Deux des articles portent, en outre, que le roi donne à perpétuité aux associés, en toute propriété, justice et seigneurie, le fort et habitation de Québec avec tout le pays de la Nouvelle-France, dite Canada, le long des côtes depuis la Floride, en rangeant les mêmes côtes jusqu’au cercle arctique, et depuis l’île de Terreneuve jusqu’au grand lac (Huron) ou mer douce ; les dites terres pourront, au gré des associés, être améliorées, aménagées et distribuées aux personnes qui les habiteront ; néanmoins, en cas d’érection de duchés, marquisats, comtés et baronnies, seront prises lettres de confirmation de Sa Majesté. Ce peu de mots renfermait en germe la tenure des terres du Canada, chose bien humble et bien utile toute à la fois, mais dont plusieurs écrivains ont fait une institution pompeuse et nuisible, après l’avoir baptisée du faux nom de régime féodal.
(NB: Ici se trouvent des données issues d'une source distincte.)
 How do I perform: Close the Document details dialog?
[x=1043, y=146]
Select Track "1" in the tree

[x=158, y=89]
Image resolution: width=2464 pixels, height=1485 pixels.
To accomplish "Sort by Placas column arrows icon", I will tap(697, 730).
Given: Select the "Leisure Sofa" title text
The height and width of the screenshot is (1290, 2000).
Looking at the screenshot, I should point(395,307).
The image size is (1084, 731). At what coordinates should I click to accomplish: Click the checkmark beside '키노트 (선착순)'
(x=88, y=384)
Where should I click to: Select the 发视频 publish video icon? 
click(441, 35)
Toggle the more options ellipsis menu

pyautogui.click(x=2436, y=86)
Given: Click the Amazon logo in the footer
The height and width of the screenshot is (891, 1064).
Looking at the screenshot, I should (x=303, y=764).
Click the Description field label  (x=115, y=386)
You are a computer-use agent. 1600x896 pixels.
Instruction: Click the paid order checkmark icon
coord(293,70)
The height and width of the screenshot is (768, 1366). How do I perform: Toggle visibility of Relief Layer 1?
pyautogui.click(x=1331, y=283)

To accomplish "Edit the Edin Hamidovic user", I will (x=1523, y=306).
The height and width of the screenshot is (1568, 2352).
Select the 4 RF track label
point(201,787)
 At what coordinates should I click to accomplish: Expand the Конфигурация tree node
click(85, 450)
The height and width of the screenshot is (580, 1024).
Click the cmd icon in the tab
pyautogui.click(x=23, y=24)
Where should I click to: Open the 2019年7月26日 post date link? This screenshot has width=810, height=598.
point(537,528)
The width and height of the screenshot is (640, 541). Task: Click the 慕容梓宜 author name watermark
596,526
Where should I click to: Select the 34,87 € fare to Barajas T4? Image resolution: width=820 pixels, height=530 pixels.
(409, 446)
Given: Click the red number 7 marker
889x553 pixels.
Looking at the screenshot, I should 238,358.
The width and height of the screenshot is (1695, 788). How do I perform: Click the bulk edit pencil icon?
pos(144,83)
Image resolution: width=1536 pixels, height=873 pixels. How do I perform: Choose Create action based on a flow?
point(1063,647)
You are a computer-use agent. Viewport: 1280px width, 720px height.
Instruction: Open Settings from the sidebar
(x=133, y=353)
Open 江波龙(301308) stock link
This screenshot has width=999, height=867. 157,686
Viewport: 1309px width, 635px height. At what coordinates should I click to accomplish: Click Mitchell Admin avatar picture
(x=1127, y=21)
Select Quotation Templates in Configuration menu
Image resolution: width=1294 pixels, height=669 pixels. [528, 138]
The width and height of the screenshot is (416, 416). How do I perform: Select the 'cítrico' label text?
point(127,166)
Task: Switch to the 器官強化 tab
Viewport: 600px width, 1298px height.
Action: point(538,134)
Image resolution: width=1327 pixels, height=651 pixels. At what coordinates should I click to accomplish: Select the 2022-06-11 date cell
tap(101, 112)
Nous y reviendrons.

Membres de la compagnie des Cent-Associés qui acceptent la charte ci-dessus : Claude de Roquemont, écuyer, sieur de Brison, demeurant à Paris, rue du Temple, paroisse Saint-Nicolas-des-Champs ; noble homme maître Louis Houel, sieur du Petit-Pré, conseiller du roi et contrôleur-général des salines en Brouages, demeurant à Paris, rue des Bernardins, paroisse Saint-Nicolas-du-Chardonnet, tant pour lui que pour noble homme David Duchesne, conseiller, échevin de la ville du Havre-de-Grâce, et pour noble homme Gabriel de Lataignant, majeur de la ville de Calais, y demeurant ; noble homme Simon Dablon, syndic de la ville de Dieppe et y demeurant, étant aussi de présent en cette ville de Paris, logé rue Montorgueil, en la maison du Cheval-Blanc, dite paroisse Saint-Eustache ; honorable homme Jacques Castillon, bourgeois de Paris, y demeurant, rue du Mouceau et paroisse Saint-Gervais[2]. »

  1. Édits et Ordonnances, i, 5-10. Nous avons supprimé certains passages sans valeur pour notre travail.